* [Collected data]:
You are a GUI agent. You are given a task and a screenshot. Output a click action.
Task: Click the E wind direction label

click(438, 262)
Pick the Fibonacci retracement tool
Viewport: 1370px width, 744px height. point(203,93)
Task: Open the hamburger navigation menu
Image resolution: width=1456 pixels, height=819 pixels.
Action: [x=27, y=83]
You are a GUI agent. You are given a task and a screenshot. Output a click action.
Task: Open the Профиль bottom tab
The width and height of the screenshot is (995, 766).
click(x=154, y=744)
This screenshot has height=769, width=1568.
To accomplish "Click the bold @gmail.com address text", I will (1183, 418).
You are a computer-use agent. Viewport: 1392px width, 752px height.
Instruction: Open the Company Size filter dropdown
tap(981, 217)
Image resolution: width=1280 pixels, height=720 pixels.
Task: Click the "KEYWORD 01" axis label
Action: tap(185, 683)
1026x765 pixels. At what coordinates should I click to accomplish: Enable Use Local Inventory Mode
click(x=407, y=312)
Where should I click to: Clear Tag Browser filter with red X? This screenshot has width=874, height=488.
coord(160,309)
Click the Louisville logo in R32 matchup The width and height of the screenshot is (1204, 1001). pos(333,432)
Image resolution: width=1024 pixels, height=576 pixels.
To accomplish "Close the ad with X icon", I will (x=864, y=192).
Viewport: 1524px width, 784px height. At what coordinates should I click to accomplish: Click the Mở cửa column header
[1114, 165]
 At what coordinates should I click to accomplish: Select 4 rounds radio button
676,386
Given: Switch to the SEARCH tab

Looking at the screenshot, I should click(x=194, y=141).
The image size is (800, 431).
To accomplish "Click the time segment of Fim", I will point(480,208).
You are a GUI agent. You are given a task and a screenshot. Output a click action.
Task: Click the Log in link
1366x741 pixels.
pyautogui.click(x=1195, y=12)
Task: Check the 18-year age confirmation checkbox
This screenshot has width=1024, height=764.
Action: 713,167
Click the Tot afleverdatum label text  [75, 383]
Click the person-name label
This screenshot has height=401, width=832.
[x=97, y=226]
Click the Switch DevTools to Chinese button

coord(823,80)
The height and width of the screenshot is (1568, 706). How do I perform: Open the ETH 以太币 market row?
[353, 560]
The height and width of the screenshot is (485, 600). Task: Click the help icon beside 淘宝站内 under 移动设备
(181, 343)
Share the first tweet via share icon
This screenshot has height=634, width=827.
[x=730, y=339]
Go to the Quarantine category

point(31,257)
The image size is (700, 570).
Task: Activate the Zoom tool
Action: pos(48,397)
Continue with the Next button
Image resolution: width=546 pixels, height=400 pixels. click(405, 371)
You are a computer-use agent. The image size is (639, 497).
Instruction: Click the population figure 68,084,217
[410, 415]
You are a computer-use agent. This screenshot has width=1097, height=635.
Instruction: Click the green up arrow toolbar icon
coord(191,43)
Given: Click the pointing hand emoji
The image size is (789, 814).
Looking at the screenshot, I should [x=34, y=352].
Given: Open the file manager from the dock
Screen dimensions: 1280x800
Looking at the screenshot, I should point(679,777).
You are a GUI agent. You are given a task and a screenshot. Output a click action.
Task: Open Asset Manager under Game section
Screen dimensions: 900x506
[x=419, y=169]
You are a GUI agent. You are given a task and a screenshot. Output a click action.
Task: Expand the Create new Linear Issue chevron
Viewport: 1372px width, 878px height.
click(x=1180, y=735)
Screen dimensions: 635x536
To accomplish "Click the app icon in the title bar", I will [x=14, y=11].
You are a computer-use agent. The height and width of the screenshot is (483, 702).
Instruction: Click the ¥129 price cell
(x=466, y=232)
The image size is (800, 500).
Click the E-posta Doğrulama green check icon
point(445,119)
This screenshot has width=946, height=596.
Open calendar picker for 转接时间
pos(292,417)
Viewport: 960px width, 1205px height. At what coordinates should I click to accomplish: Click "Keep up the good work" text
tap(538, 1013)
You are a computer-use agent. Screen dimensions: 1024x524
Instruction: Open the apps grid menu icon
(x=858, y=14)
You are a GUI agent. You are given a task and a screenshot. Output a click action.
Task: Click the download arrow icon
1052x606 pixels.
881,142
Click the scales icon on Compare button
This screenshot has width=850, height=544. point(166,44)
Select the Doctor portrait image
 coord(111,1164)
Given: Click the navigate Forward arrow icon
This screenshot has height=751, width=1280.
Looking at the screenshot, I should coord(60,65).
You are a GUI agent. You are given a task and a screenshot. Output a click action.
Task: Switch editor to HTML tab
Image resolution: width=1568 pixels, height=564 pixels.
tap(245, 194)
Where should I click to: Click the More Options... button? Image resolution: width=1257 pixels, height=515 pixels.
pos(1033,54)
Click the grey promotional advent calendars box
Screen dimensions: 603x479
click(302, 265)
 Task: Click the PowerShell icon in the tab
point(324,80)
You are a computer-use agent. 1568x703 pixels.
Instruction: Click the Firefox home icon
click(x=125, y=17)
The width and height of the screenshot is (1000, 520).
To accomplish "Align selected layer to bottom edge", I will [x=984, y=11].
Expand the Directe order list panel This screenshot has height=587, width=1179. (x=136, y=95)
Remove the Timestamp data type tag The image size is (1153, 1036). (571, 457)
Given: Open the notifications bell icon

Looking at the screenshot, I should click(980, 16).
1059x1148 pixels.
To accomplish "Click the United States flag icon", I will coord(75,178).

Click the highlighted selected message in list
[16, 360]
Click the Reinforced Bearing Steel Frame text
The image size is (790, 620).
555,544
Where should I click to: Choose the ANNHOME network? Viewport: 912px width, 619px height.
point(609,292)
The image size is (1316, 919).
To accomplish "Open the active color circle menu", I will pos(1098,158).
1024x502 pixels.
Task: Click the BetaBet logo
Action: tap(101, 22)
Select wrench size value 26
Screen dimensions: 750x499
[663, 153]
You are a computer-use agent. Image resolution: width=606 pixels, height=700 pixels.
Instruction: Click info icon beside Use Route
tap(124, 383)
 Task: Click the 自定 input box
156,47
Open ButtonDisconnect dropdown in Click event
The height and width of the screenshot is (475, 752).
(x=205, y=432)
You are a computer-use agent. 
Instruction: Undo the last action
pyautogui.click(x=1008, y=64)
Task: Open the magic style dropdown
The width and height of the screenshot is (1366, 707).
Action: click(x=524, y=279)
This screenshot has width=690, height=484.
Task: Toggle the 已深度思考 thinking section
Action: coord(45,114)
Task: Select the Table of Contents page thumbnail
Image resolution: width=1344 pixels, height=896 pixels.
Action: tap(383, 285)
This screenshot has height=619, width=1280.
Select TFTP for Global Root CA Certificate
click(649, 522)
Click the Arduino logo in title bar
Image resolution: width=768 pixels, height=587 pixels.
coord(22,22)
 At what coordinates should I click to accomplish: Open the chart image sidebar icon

* [Assignment]:
Output every line above without altering anything.

* [Result of the exercise]:
You are a GUI agent. You are given a task and a screenshot. Output a click action.
Task: Click the E wind direction label

click(438, 262)
Pick the Fibonacci retracement tool
Viewport: 1370px width, 744px height. point(203,93)
Task: Open the hamburger navigation menu
Image resolution: width=1456 pixels, height=819 pixels.
Action: [x=27, y=83]
You are a GUI agent. You are given a task and a screenshot. Output a click action.
Task: Open the Профиль bottom tab
The width and height of the screenshot is (995, 766).
click(x=154, y=744)
This screenshot has height=769, width=1568.
To accomplish "Click the bold @gmail.com address text", I will (1183, 418).
You are a computer-use agent. Viewport: 1392px width, 752px height.
Instruction: Open the Company Size filter dropdown
tap(981, 217)
Image resolution: width=1280 pixels, height=720 pixels.
Task: Click the "KEYWORD 01" axis label
Action: tap(185, 683)
1026x765 pixels. At what coordinates should I click to accomplish: Enable Use Local Inventory Mode
click(x=407, y=312)
Where should I click to: Clear Tag Browser filter with red X? This screenshot has width=874, height=488.
coord(160,309)
Click the Louisville logo in R32 matchup The width and height of the screenshot is (1204, 1001). pos(333,432)
Image resolution: width=1024 pixels, height=576 pixels.
To accomplish "Close the ad with X icon", I will (x=864, y=192).
Viewport: 1524px width, 784px height. At what coordinates should I click to accomplish: Click the Mở cửa column header
[1114, 165]
 At what coordinates should I click to accomplish: Select 4 rounds radio button
676,386
Given: Switch to the SEARCH tab

Looking at the screenshot, I should click(x=194, y=141).
The image size is (800, 431).
To accomplish "Click the time segment of Fim", I will point(480,208).
You are a GUI agent. You are given a task and a screenshot. Output a click action.
Task: Click the Log in link
1366x741 pixels.
pyautogui.click(x=1195, y=12)
Task: Check the 18-year age confirmation checkbox
This screenshot has width=1024, height=764.
Action: 713,167
Click the Tot afleverdatum label text  [75, 383]
Click the person-name label
This screenshot has height=401, width=832.
[x=97, y=226]
Click the Switch DevTools to Chinese button

coord(823,80)
The height and width of the screenshot is (1568, 706). How do I perform: Open the ETH 以太币 market row?
[353, 560]
The height and width of the screenshot is (485, 600). Task: Click the help icon beside 淘宝站内 under 移动设备
(181, 343)
Share the first tweet via share icon
This screenshot has height=634, width=827.
[x=730, y=339]
Go to the Quarantine category

point(31,257)
The image size is (700, 570).
Task: Activate the Zoom tool
Action: pos(48,397)
Continue with the Next button
Image resolution: width=546 pixels, height=400 pixels. click(405, 371)
You are a computer-use agent. The image size is (639, 497).
Instruction: Click the population figure 68,084,217
[410, 415]
You are a computer-use agent. This screenshot has width=1097, height=635.
Instruction: Click the green up arrow toolbar icon
coord(191,43)
Given: Click the pointing hand emoji
The image size is (789, 814).
Looking at the screenshot, I should [x=34, y=352].
Given: Open the file manager from the dock
Screen dimensions: 1280x800
Looking at the screenshot, I should point(679,777).
You are a GUI agent. You are given a task and a screenshot. Output a click action.
Task: Open Asset Manager under Game section
Screen dimensions: 900x506
[x=419, y=169]
You are a GUI agent. You are given a task and a screenshot. Output a click action.
Task: Expand the Create new Linear Issue chevron
Viewport: 1372px width, 878px height.
click(x=1180, y=735)
Screen dimensions: 635x536
To accomplish "Click the app icon in the title bar", I will [x=14, y=11].
You are a computer-use agent. The height and width of the screenshot is (483, 702).
Instruction: Click the ¥129 price cell
(x=466, y=232)
The image size is (800, 500).
Click the E-posta Doğrulama green check icon
point(445,119)
This screenshot has width=946, height=596.
Open calendar picker for 转接时间
pos(292,417)
Viewport: 960px width, 1205px height. At what coordinates should I click to accomplish: Click "Keep up the good work" text
tap(538, 1013)
You are a computer-use agent. Screen dimensions: 1024x524
Instruction: Open the apps grid menu icon
(x=858, y=14)
You are a GUI agent. You are given a task and a screenshot. Output a click action.
Task: Click the download arrow icon
1052x606 pixels.
881,142
Click the scales icon on Compare button
This screenshot has width=850, height=544. point(166,44)
Select the Doctor portrait image
 coord(111,1164)
Given: Click the navigate Forward arrow icon
This screenshot has height=751, width=1280.
Looking at the screenshot, I should coord(60,65).
You are a GUI agent. You are given a task and a screenshot. Output a click action.
Task: Switch editor to HTML tab
Image resolution: width=1568 pixels, height=564 pixels.
tap(245, 194)
Where should I click to: Click the More Options... button? Image resolution: width=1257 pixels, height=515 pixels.
pos(1033,54)
Click the grey promotional advent calendars box
Screen dimensions: 603x479
click(302, 265)
 Task: Click the PowerShell icon in the tab
point(324,80)
You are a computer-use agent. 1568x703 pixels.
Instruction: Click the Firefox home icon
click(x=125, y=17)
The width and height of the screenshot is (1000, 520).
To accomplish "Align selected layer to bottom edge", I will [x=984, y=11].
Expand the Directe order list panel This screenshot has height=587, width=1179. (x=136, y=95)
Remove the Timestamp data type tag The image size is (1153, 1036). (571, 457)
Given: Open the notifications bell icon

Looking at the screenshot, I should click(980, 16).
1059x1148 pixels.
To accomplish "Click the United States flag icon", I will coord(75,178).

Click the highlighted selected message in list
[16, 360]
Click the Reinforced Bearing Steel Frame text
The image size is (790, 620).
555,544
Where should I click to: Choose the ANNHOME network? Viewport: 912px width, 619px height.
point(609,292)
The image size is (1316, 919).
To accomplish "Open the active color circle menu", I will pos(1098,158).
1024x502 pixels.
Task: Click the BetaBet logo
Action: tap(101, 22)
Select wrench size value 26
Screen dimensions: 750x499
[663, 153]
You are a computer-use agent. Image resolution: width=606 pixels, height=700 pixels.
Instruction: Click info icon beside Use Route
tap(124, 383)
 Task: Click the 自定 input box
156,47
Open ButtonDisconnect dropdown in Click event
The height and width of the screenshot is (475, 752).
(x=205, y=432)
You are a computer-use agent. 
Instruction: Undo the last action
pyautogui.click(x=1008, y=64)
Task: Open the magic style dropdown
The width and height of the screenshot is (1366, 707).
Action: click(x=524, y=279)
This screenshot has width=690, height=484.
Task: Toggle the 已深度思考 thinking section
Action: coord(45,114)
Task: Select the Table of Contents page thumbnail
Image resolution: width=1344 pixels, height=896 pixels.
Action: tap(383, 285)
This screenshot has height=619, width=1280.
Select TFTP for Global Root CA Certificate
click(649, 522)
Click the Arduino logo in title bar
Image resolution: width=768 pixels, height=587 pixels.
coord(22,22)
 At what coordinates should I click to accomplish: Open the chart image sidebar icon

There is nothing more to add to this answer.